Jurors had deliberated for five days before announcing that they were hopelessly deadlocked on the robbery and murder counts against Knox. The prosecutor, Deputy Dist. Atty. Danette Meyers, told Judge Michael E. Pastor that her office had already decided to retry Knox on all counts.

Defense attorney John Sweeney said that he saw the mistrial as a relative victory.

Though it was Knox who was on trial for murder, the case seemed at times to revolve almost entirely around his former girlfriend Keeairra Dashiell. Dashiell, an honors student at Crenshaw High School who earned a scholarship to UC San Diego, reluctantly entered into a plea deal with prosecutors in which she agreed to testify against Knox in exchange for a seven-year sentence for her role in the slaying.

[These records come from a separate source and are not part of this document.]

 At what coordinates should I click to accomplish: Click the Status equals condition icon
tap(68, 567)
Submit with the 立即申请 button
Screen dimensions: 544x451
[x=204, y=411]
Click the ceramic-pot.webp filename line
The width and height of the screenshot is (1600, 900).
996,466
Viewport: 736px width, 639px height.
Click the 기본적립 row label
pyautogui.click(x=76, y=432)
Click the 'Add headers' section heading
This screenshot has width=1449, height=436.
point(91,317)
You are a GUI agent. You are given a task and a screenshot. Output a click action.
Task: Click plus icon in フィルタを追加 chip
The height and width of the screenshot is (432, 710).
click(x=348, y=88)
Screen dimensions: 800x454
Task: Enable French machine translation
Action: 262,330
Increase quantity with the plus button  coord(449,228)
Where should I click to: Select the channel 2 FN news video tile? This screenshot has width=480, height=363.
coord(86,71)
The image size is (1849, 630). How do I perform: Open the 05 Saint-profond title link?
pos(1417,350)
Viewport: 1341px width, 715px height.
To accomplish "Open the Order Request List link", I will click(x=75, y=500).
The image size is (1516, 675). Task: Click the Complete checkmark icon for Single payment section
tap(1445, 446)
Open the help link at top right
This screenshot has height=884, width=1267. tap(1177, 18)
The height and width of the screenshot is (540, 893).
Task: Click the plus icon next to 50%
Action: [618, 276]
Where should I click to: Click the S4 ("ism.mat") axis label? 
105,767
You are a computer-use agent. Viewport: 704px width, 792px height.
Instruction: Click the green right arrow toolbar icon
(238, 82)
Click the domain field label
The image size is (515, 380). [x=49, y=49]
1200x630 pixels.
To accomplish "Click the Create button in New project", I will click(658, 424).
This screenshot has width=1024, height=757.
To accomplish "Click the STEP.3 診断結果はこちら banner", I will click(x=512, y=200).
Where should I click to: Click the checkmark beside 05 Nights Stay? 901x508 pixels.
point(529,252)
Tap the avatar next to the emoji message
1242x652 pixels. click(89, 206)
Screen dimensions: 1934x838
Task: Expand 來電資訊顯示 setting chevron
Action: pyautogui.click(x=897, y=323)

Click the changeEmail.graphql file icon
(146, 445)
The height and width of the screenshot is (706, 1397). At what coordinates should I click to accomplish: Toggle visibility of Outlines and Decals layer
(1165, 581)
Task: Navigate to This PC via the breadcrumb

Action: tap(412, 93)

Dashiell testified that she called Knox to wake him up early on the morning they planned to commit the crime and drove him to the neighborhood where Henry and Lark lived. She said Knox was armed with a gun and dressed all in black when he got out his car. He returned a couple of hours later, lay back in the passenger’s seat so as not be seen and told her to drive, she said.

On the eve of her testimony, Dashiell dealt a blow to the prosecution when she acknowledged that she had earlier plotted to kill Henry with another man and that Knox knew nothing of the plan. Jurors were so mistrustful of Dashiell’s testimony that they disregarded it altogether, said jury foreman Jules Vallier.

The verdict on the robbery counts was 9 to 3 in favor of guilt. The verdict on the murder count was 8 to 4, also in favor of guilt.